What the new SAA will look like

The Department of Public Enterprises (DPE) says it’s working with other stakeholders to finalise the business rescue plan for South African Airways.

To complete the process, the DPE said it is overseeing four phases, including:

  • The restructuring of the airline – including the implementation of Voluntary Severance Packages to employees;
  • The appointment of non-executive directors and new management team;
  • The selection and appointment of Transaction Advisors;
  • The formation of a customer-centric airline designed to be lean, technology capable, digitally modernised and agile to service all market segments.

Restructuring and appointments

The voluntary retrenchments provided in the business rescue plan will see the retrenchment of all employees with only 1,000 employees remaining to start the new airline on different terms and conditions to those currently existing, the DPE said.

About 1,000 employees will be placed on a Social Plan – a temporary training lay-off scheme so that they can be absorbed into the new airline as and when new positions become available.

“As the shareholder on behalf of government, the DPE will soon appoint a smaller, effective, reinforced, and empowered board of directors who will then appoint the airline’s new executive management including, chief risk officer, chief information officer and chief operating officer,” it said.

Transaction advisor

The DPE said it has also identified a Transaction Advisor whose mandate is to assist the department in transaction planning, feasibility analysis, procurement and implementation of transactions and raising funds and investments for the new airline.

The advisors are also expected to assess unsolicited expressions of interests from private sector funders, private equity investors and partners for a future restructured SAA.

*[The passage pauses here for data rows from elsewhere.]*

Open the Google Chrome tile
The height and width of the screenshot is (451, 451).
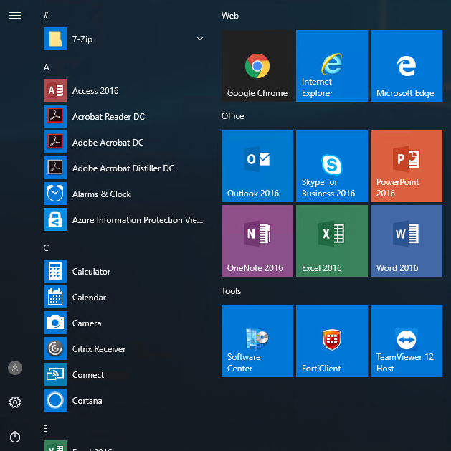[x=257, y=66]
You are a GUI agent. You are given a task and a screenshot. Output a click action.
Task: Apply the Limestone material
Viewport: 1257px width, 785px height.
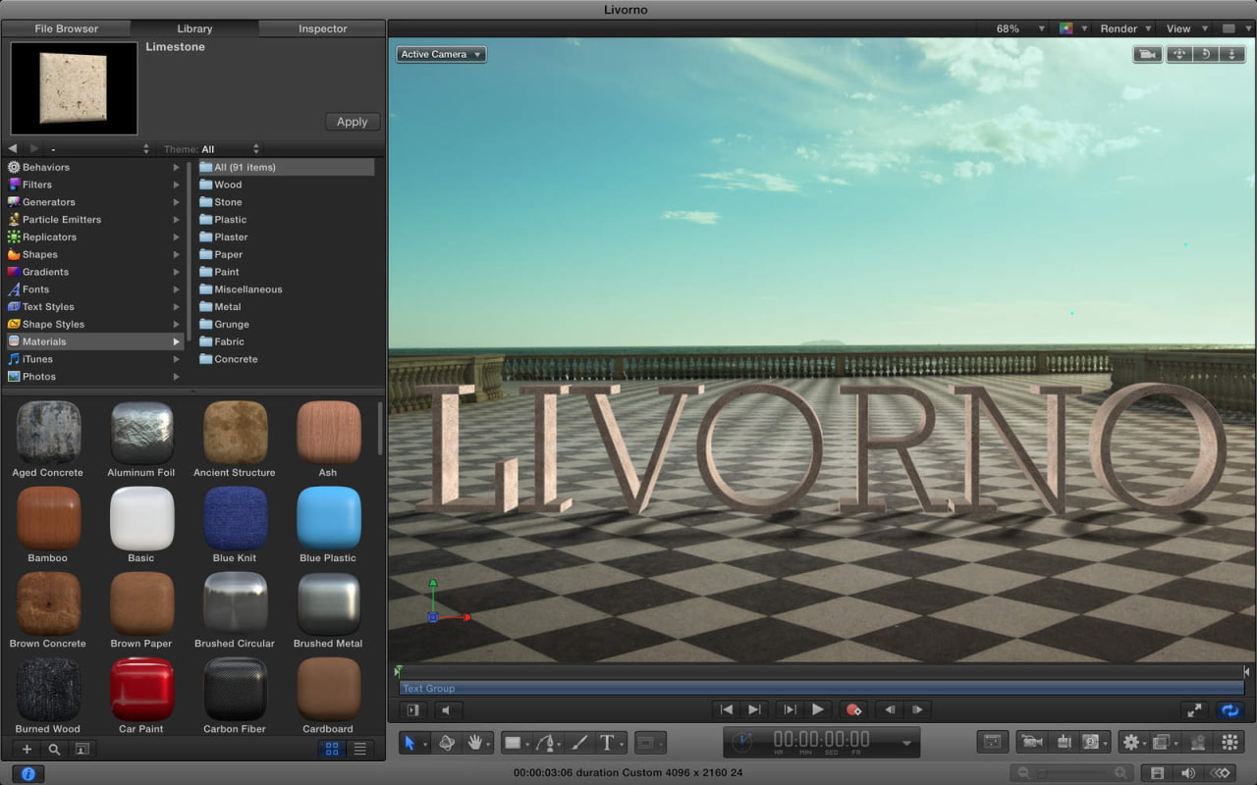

“The DPE welcomes the attraction of a mix of local and international investor groups to provide the new airline with technical, financial, and operational expertise to ensure significant South African ownership whilst diversifying the investor base.”

What the new SAA will look like

The DPE said that the new SAA will be run in a professional and sustainable manner to support key economic sectors, including tourism and solidify South Africa as an African gateway to international markets.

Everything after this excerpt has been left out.